What we love about Agassi’s ‘no-deal’ deal with Donnay is that it’s an extremely rare case of genuine organic interest from the tennis legend, not the usual play-for-pay.
It’s the kind of endorsement that affirms the quality of our brand. And that’s something not even Nike money can buy.
Andre Agassi’s Donnay Tennis ‘No-Deal’ Deal Q&A Break Down
You’ve got questions about Agassi’s use of Donnay tennis racquets and we’ve got answers…
Q: Did fellow X-P user and fellow senior tour player Jim Courier or Roman Prokes, Agassi’s racquet customizer and Donnay retail dealer, talk Andre into playing with Donnay racquets?
- A: No. Andre’s decision was strictly his own, following an extensive blind play test.
Q: Will Donnay try to formalize its relationship with Andre contractually?
- A: There are no plans at this time. Our understanding is that he strictly wants a tennis racquet that will help him best compete at the highest level. For now, he’s strictly Donnay’s biggest single customer with his massive order of frames.
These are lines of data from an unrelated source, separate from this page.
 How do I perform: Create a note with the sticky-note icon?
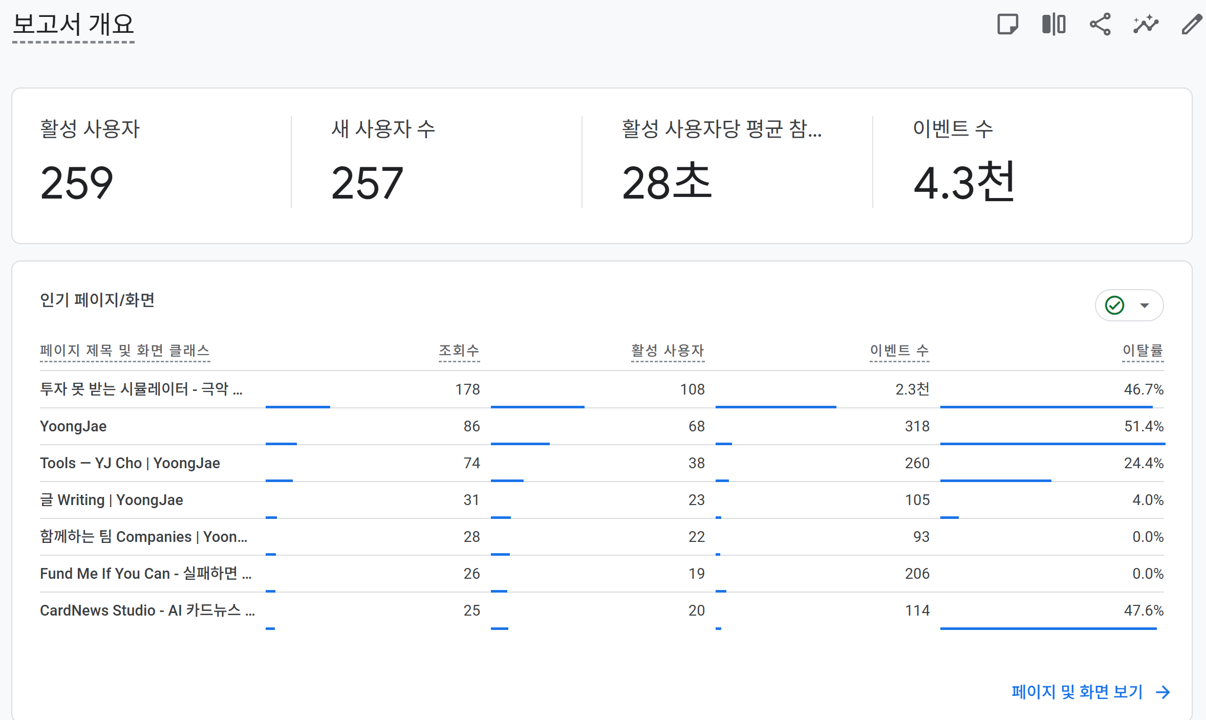(x=1006, y=23)
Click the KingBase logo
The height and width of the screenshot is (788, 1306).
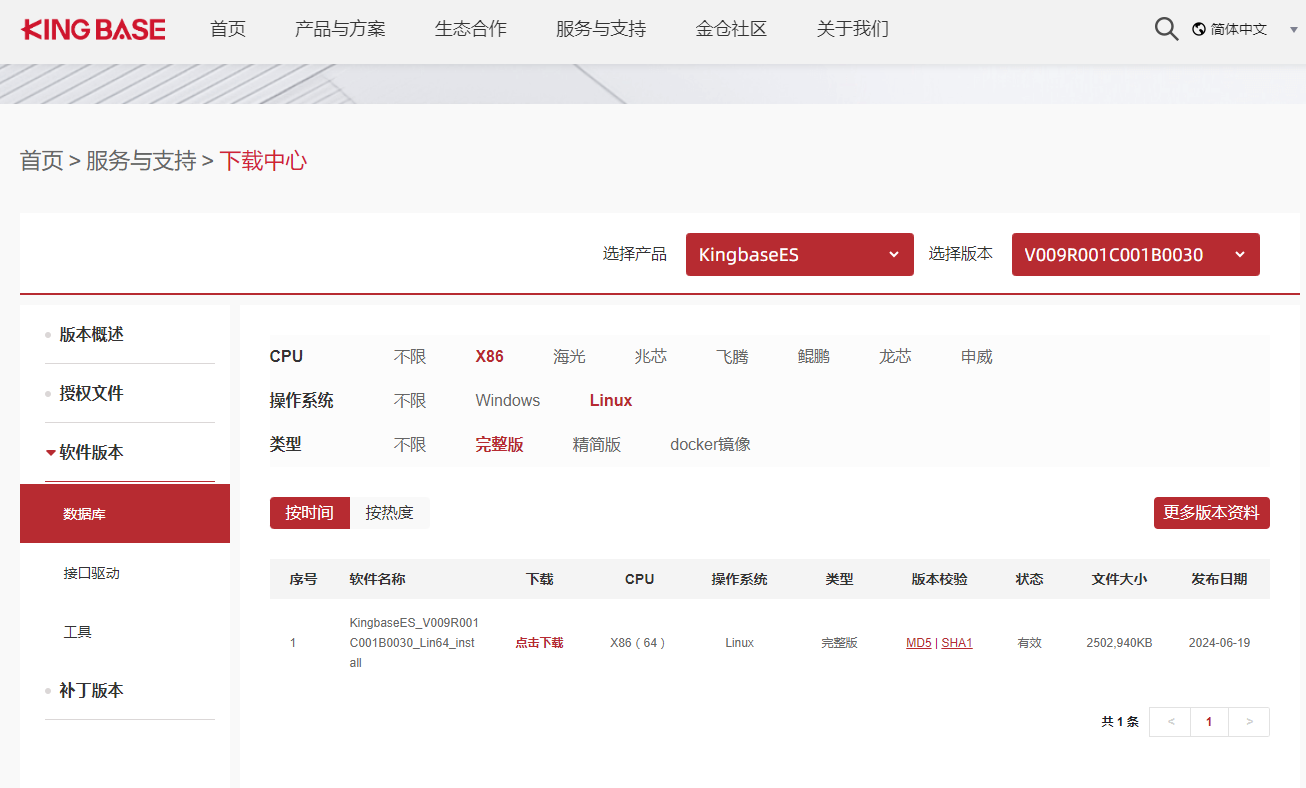click(x=93, y=29)
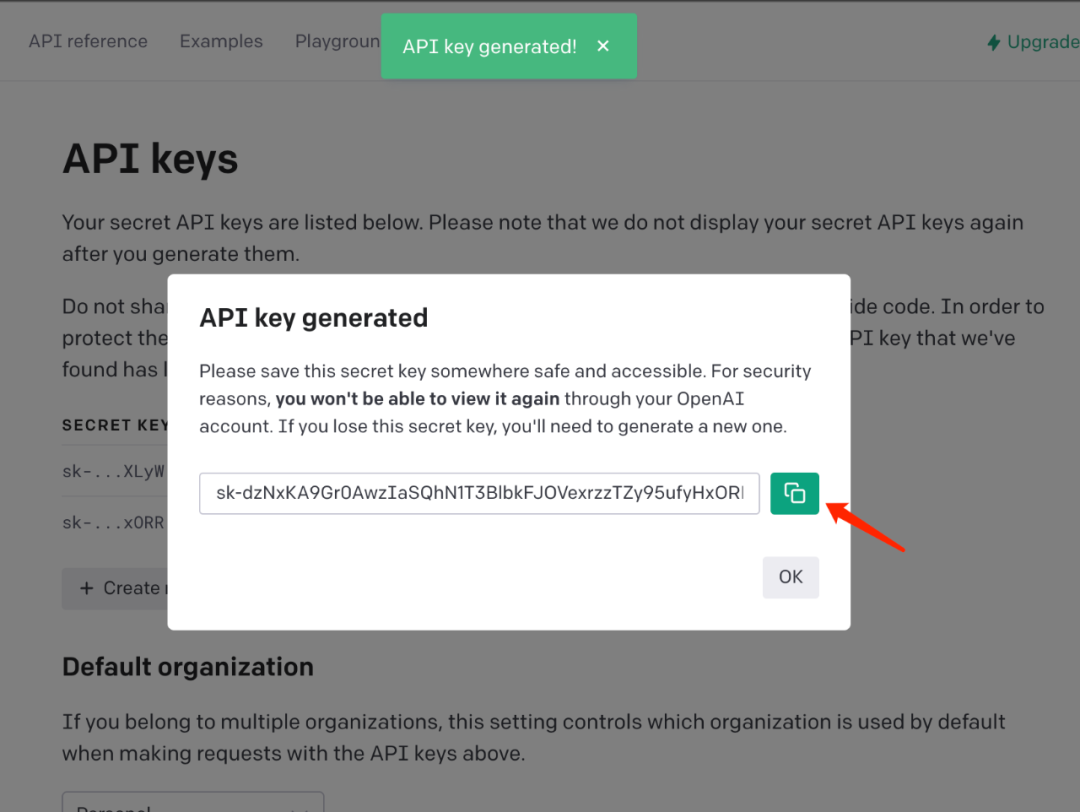Open the API reference page
1080x812 pixels.
coord(88,41)
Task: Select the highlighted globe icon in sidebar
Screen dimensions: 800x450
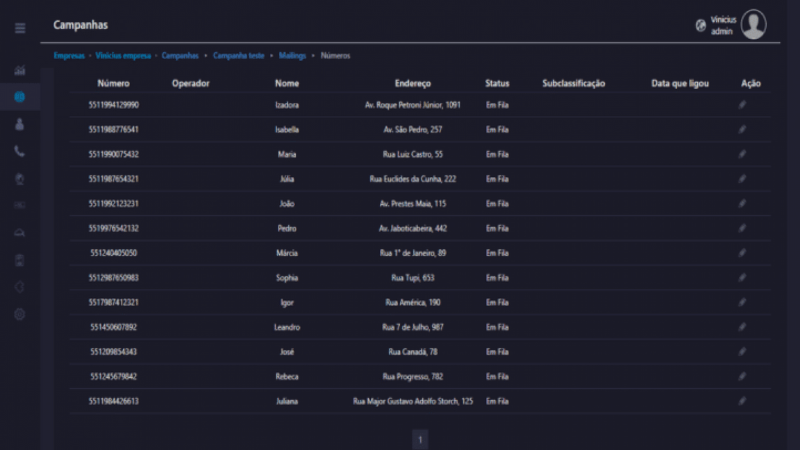Action: (x=20, y=98)
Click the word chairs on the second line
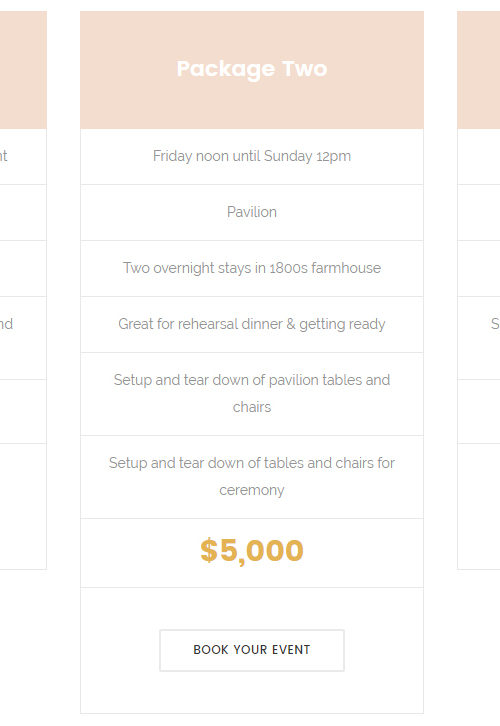Image resolution: width=500 pixels, height=726 pixels. coord(252,407)
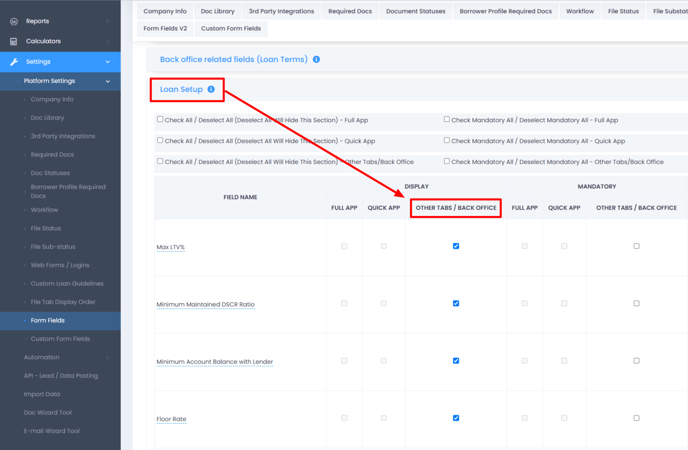Open the Workflow tab
This screenshot has height=450, width=688.
pos(579,12)
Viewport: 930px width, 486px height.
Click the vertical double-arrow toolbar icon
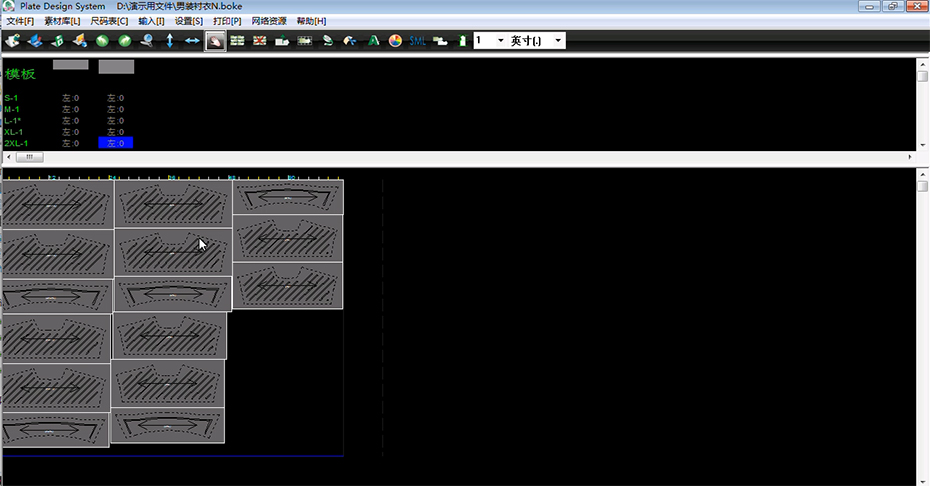(169, 41)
Q: Is Agassi getting a discount?
- A: Yes, he’s receiving a volume discount on the frames.
Q: Didn’t Agassi have a lifetime deal with Head?
- A: We have no idea of what his relationship is with any current or former sponsor.
Q: Didn’t Agassi hate his original Donnay Pro One?
- A: According to Andre’s autobiography, “Open,” his coach, Nick Bolletieri, forced the racquet on him because he had cut a deal with a previous owner of the brand. He went back to his old racquet – the Prince Graphite – until Donnay got it right. We didn’t take over Donnay until 2009. Here’s what one chatter on the Tennis Warehouse boards had to say about that: “The new line of [Donnay] racquets is nothing like the old, and there is no greater witness for that than Andre himself. Once upon a time you couldn’t pay him a gazillion dollars to swing a Donnay; now he’s paying for them out of his own pocket. That’s quite a turnaround.” We, at Donnay, wholeheartedly agree.